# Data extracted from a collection
[Start of Attachment]

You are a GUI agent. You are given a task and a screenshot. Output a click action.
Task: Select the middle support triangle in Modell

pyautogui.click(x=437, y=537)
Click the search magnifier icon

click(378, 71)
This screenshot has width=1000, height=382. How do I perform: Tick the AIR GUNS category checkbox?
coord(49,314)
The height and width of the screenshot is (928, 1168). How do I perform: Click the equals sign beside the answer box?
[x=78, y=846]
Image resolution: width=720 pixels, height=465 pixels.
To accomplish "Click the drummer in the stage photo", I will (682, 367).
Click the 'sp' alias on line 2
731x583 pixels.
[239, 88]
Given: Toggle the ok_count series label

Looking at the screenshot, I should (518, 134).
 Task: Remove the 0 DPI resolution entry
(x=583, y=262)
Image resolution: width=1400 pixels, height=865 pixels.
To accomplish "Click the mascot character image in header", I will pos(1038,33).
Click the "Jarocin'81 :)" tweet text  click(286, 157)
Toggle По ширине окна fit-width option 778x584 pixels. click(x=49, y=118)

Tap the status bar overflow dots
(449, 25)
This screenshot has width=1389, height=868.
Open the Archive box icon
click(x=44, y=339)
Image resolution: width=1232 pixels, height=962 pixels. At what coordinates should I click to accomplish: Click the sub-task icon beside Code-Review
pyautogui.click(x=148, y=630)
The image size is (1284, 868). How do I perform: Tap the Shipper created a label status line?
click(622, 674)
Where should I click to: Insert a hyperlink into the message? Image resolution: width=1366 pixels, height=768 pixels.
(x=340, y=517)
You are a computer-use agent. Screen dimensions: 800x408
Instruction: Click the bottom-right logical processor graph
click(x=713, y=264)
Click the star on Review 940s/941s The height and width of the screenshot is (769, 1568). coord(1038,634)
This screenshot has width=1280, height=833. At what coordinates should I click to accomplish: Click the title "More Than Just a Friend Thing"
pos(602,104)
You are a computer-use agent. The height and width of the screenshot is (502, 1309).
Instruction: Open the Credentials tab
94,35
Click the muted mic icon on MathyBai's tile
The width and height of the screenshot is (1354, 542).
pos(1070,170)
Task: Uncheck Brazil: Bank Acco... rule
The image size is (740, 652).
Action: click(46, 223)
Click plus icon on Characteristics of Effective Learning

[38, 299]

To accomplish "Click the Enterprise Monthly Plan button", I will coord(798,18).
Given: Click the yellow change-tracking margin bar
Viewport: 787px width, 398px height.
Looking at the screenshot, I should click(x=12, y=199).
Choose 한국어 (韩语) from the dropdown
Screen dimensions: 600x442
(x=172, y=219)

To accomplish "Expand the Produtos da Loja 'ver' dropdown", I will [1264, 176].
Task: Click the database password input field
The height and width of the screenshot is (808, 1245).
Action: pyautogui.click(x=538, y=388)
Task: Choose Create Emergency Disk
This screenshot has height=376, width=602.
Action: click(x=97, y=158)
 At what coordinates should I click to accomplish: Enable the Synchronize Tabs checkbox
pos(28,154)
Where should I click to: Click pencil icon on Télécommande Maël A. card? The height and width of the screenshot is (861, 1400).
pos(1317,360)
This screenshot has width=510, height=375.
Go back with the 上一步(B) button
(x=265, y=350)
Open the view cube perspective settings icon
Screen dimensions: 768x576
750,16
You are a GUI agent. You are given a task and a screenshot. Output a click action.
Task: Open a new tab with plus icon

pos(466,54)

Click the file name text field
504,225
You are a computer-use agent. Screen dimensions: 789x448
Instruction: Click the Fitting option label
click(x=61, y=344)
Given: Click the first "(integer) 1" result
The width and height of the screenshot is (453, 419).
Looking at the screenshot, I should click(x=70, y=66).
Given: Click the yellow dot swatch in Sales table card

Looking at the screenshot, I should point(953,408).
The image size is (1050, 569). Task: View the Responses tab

[End of Attachment]

# PROBLEM DESCRIPTION
For the string "computer", filter the data and copy out each line where it occurs.

# FINAL ANSWER
You are a computer-use agent. Screen dimensions: 800x408
You are a computer-use agent. The height and width of the screenshot is (502, 1309).
You are a computer-use agent. Screen dimensions: 789x448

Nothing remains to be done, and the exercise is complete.